CONVERTI DE LA RELIGION PROTESTANTE A LA RELIGION CATHOLIQUE,
SUR L'ADORATION DE LA CROIX.
AVERTISSEMENT.
Cette Lettre
sur l’Adoration de la Croix n'a été écrite au solitaire à qui elle
s'adresse, que parce qu'il souhaitait de la communiquer à des personnes à la
conversion desquelles il était indispensablement obligé de prendre part ; quant
à lui, il avait peu besoin de cet écrit pour s'instruire de la manière que les
catholiques honorent la Croix : Dieu a éclairci toutes ses difficultés sur la
Religion au moment qu'il la lui a fait embrasser. Et tout ce qui lui a fait de
la peine dans l'état où il a été appelé d'une manière fort extraordinaire, c'est
que sa reconnaissance envers Jésus-Christ ne peut égaler ses souhaits non plus
que ses obligations.

— CONSIGNES —
• A. Selon l'extrait, pourquoi cette lettre a-t-elle été écrite au solitaire ?
• B. Recopiez le passage de l'extrait qui va de « AVERTISSEMENT. » jusqu'à « que ses obligations. » en remplaçant « solitaire » par « ermite ».

— DONNÉES BRUTES —
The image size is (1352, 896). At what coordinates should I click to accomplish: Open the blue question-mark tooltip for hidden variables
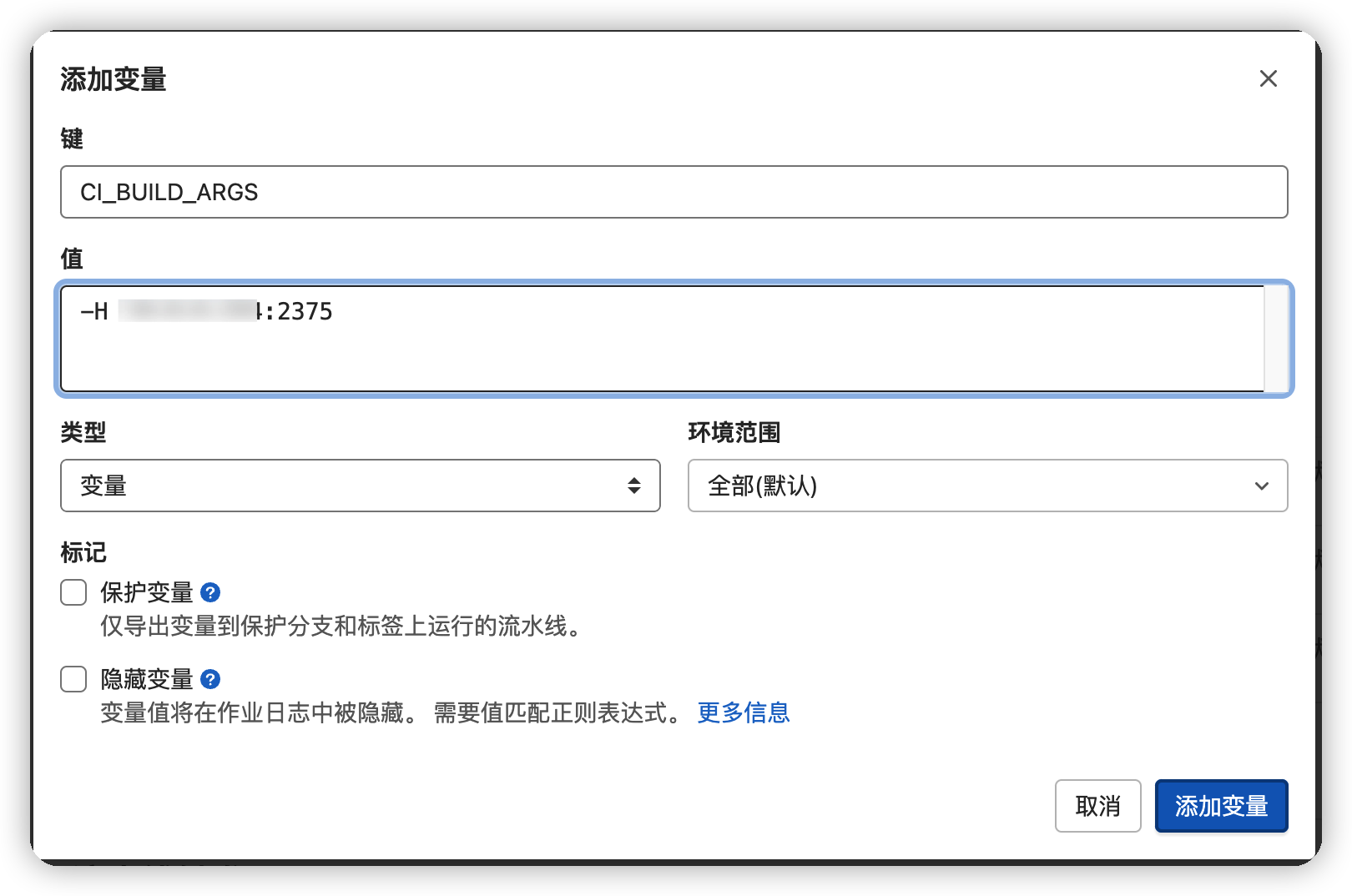210,680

— CORRIGÉ —
• A. Parce qu'il souhaitait la communiquer à des personnes à la conversion desquelles il était indispensablement obligé de prendre part.

• B.
AVERTISSEMENT.
Cette Lettre
sur l’Adoration de la Croix n'a été écrite au ermite à qui elle
s'adresse, que parce qu'il souhaitait de la communiquer à des personnes à la
conversion desquelles il était indispensablement obligé de prendre part ; quant
à lui, il avait peu besoin de cet écrit pour s'instruire de la manière que les
catholiques honorent la Croix : Dieu a éclairci toutes ses difficultés sur la
Religion au moment qu'il la lui a fait embrasser. Et tout ce qui lui a fait de
la peine dans l'état où il a été appelé d'une manière fort extraordinaire, c'est
que sa reconnaissance envers Jésus-Christ ne peut égaler ses souhaits non plus
que ses obligations.